July 2023 Release Notes
OctoAI product updates and release notes for July 2023
July 26, 2023
OctoAI added several new things including better graceful concurrency handling, updated Python SDK, and diarization to Whisper model template.
-
Added more graceful concurrency handling: when users send more than N concurrent request to an endpoint with N replicas actively running, we will queue all extra requests instead of failing them. This queuing behavior has been activated for selected customers, and will be gradually rolled out over this week and next week. You will temporarily see a new replica spin up while the rollout is occurring on your endpoint.
-
Updated our Python SDK from 0.1.2 to 0.2.0—it now support both streaming and async inference requests.
-
Added diarization to our Whisper template endpoint and rectified the list of languages supported. Diarization enables use cases where you’d like to identify the speaker of each segment in a speech recording. You can view the full API specs in the Whisper demo template. Here’s an example of how to use the template with diarization:
import requests
import base64
def download_file(url, filename):
response = requests.get(url)
if response.status_code == 200:
with open(filename, "wb") as f:
f.write(response.content)
print(f"File downloaded successfully as {filename}.")
else:
print(f"Failed to download the file. Status code: {response.status_code}")

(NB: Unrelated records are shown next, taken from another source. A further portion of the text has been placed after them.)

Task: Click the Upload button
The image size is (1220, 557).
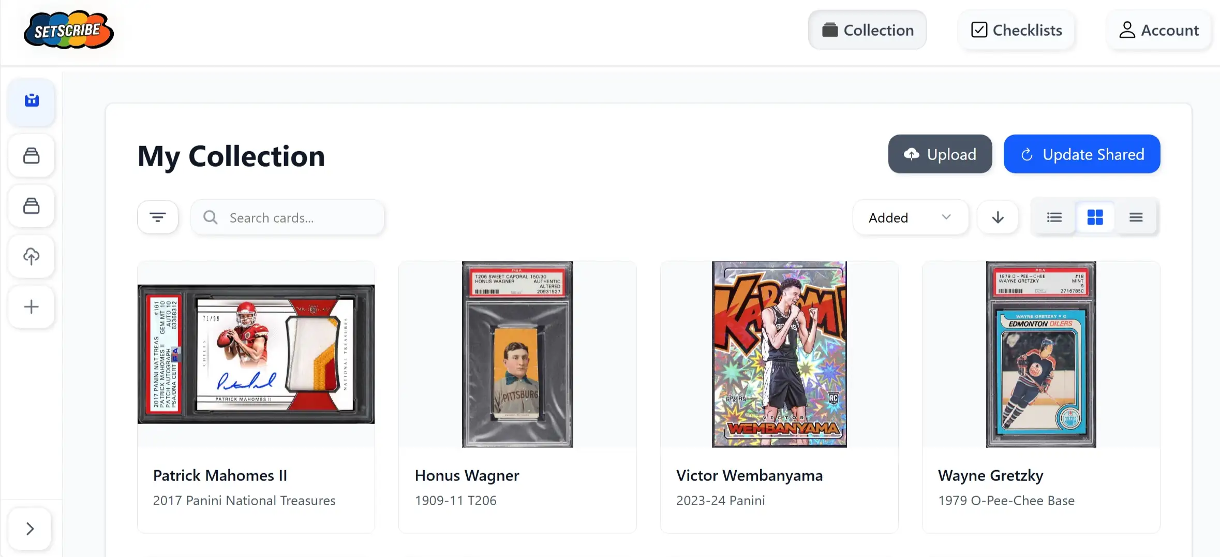Action: click(x=940, y=154)
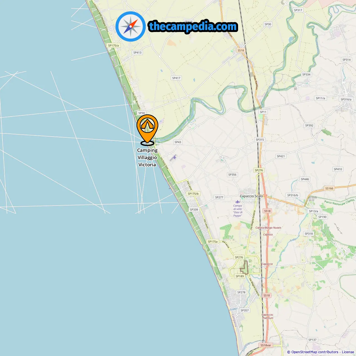Click the SS18 road shield near Capaccio Scalo
The image size is (356, 356).
267,211
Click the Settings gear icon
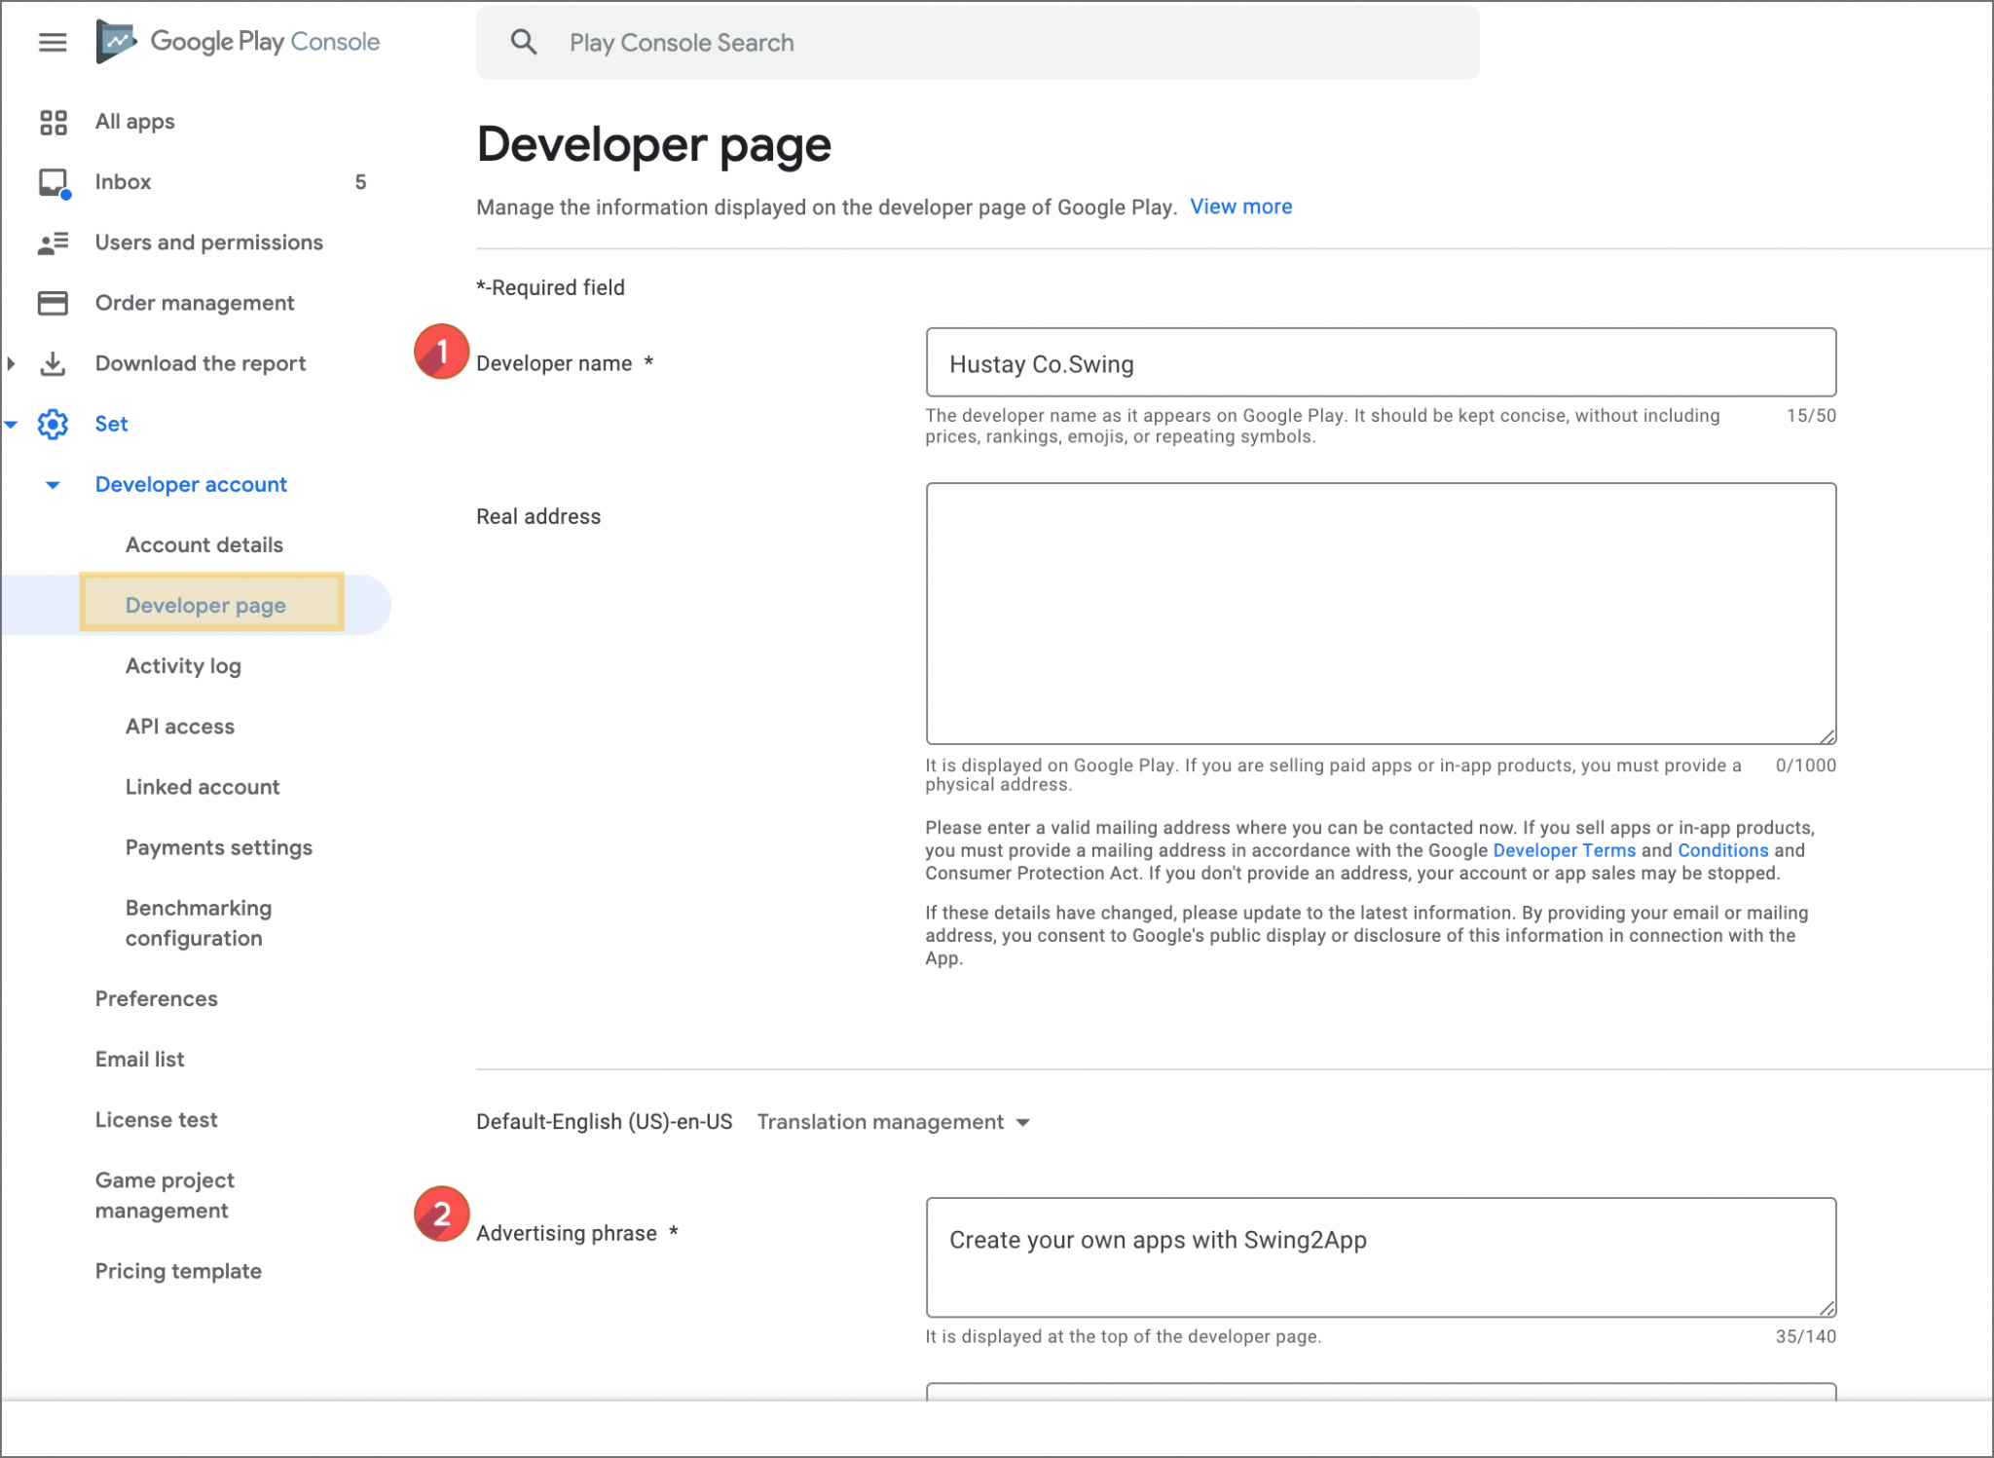This screenshot has height=1458, width=1994. click(x=54, y=424)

def make_post_request(filename):
with open(filename, "rb") as f:
encoded_audio = base64.b64encode(f.read()).decode("utf-8")
headers = {
"Content-Type": "application/json"
}
data = {
"audio": encoded_audio,
"task": "transcribe",
"diarize": True
}
response = requests.post("https://whisper-demo-kk0powt97tmb.octoai.cloud/predict", json=data, headers=headers)
if response.status_code == 200:
# Handle the successful response here
json_response = response.json()
for seg in json_response["response"]["segments"]:
print(seg)
else:
print(f"Request failed with status code: {response.status_code}")
if __name__ == "__main__":
url = "<YOUR_FILE_HERE>.wav"
filename = "sample.wav"
download_file(url, filename)
make_post_request(filename)
July 20, 2023
Added an OctoAI template for Llama2-7B Chat.
- Added an OctoAI template for Llama2-7B Chat, which is an instruction-tuned model for chatbots. Users can now work with this brand-new to the market LLM directly in the web UI with limited token response or programmatically with additional optionality. A similar template for Llama2-70B is coming soon!
July 18, 2023
Changed the HTTP status code to 201 for the REST API calls for create secret and create registry credentials. Previously, we returned 200 for these calls.
- Changed the HTTP status code to 201 for the REST API calls for create secret and create registry credentials. Previously, we returned 200 for these calls. The behavior of the SDK and web frontend is not affected.